** start Data shown **

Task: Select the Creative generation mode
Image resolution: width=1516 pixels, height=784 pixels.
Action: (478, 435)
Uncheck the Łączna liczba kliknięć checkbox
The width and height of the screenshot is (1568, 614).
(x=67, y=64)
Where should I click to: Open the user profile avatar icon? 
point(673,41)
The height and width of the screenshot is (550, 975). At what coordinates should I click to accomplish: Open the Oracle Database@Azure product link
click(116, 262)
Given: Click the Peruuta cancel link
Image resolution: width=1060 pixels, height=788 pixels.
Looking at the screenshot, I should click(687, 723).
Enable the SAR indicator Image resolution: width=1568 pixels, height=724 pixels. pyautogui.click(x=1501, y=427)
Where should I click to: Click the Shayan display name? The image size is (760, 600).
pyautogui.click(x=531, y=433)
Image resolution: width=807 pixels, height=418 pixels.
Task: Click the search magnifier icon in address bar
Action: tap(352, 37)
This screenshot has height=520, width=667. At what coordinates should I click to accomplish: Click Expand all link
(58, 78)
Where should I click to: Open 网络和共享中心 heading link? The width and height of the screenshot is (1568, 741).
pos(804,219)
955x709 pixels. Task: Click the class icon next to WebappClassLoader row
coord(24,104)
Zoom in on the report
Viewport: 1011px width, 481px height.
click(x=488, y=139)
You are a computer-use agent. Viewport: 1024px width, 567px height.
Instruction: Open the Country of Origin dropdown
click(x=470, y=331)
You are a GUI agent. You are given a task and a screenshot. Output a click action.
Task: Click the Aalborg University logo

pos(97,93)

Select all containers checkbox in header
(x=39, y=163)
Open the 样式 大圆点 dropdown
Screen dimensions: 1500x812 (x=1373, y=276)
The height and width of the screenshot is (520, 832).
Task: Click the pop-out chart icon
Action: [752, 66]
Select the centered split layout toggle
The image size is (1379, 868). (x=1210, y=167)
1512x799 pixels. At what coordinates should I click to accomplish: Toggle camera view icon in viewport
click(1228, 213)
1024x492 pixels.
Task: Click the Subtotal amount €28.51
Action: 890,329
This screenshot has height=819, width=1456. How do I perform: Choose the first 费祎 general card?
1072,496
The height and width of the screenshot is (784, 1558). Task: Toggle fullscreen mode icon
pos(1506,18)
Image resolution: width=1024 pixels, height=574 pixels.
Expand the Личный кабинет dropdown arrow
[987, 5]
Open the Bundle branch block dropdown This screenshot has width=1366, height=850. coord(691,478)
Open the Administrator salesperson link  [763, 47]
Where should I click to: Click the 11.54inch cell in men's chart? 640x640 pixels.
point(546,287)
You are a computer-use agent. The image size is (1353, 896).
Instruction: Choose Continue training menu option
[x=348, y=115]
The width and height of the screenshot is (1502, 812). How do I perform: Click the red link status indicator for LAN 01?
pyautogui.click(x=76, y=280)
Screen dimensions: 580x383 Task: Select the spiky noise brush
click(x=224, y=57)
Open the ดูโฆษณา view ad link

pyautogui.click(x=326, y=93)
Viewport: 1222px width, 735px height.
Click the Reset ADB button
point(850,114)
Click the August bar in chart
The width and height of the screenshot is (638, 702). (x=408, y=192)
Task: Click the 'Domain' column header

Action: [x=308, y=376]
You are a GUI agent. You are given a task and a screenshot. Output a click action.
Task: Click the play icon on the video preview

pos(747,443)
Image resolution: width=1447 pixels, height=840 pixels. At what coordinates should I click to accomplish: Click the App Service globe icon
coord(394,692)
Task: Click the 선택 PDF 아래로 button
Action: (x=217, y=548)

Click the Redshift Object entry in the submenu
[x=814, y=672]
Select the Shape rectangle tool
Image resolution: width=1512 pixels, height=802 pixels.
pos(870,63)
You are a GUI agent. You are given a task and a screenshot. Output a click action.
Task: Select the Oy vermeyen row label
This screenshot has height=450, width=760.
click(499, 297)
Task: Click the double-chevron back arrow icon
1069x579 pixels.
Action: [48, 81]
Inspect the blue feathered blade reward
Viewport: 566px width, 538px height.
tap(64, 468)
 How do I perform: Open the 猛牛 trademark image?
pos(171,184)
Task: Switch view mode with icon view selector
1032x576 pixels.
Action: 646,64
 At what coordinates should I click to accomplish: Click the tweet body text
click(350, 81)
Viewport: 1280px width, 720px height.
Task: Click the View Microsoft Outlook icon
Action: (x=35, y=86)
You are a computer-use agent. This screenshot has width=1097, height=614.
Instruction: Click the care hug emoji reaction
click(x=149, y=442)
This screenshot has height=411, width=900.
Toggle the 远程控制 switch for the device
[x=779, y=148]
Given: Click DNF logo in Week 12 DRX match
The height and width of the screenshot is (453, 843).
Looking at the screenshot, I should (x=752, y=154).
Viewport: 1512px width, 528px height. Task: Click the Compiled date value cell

** end Data shown **

● **Request**:
Reproduce the lines between the one holding "Open the Administrator" and the one holding "tap(64, 468)", inclusive, swapping "August" for "September" and leaving everything else unchanged.

● **Solution below**:
Open the Administrator salesperson link  [763, 47]
Where should I click to: Click the 11.54inch cell in men's chart? 640x640 pixels.
point(546,287)
You are a computer-use agent. The image size is (1353, 896).
Instruction: Choose Continue training menu option
[x=348, y=115]
The width and height of the screenshot is (1502, 812). How do I perform: Click the red link status indicator for LAN 01?
pyautogui.click(x=76, y=280)
Screen dimensions: 580x383 Task: Select the spiky noise brush
click(x=224, y=57)
Open the ดูโฆษณา view ad link

pyautogui.click(x=326, y=93)
Viewport: 1222px width, 735px height.
Click the Reset ADB button
point(850,114)
Click the September bar in chart
The width and height of the screenshot is (638, 702). (x=408, y=192)
Task: Click the 'Domain' column header

Action: [x=308, y=376]
You are a GUI agent. You are given a task and a screenshot. Output a click action.
Task: Click the play icon on the video preview

pos(747,443)
Image resolution: width=1447 pixels, height=840 pixels. At what coordinates should I click to accomplish: Click the App Service globe icon
coord(394,692)
Task: Click the 선택 PDF 아래로 button
Action: (x=217, y=548)

Click the Redshift Object entry in the submenu
[x=814, y=672]
Select the Shape rectangle tool
Image resolution: width=1512 pixels, height=802 pixels.
pos(870,63)
You are a GUI agent. You are given a task and a screenshot. Output a click action.
Task: Select the Oy vermeyen row label
This screenshot has height=450, width=760.
click(499, 297)
Task: Click the double-chevron back arrow icon
1069x579 pixels.
Action: [48, 81]
Inspect the blue feathered blade reward
Viewport: 566px width, 538px height.
tap(64, 468)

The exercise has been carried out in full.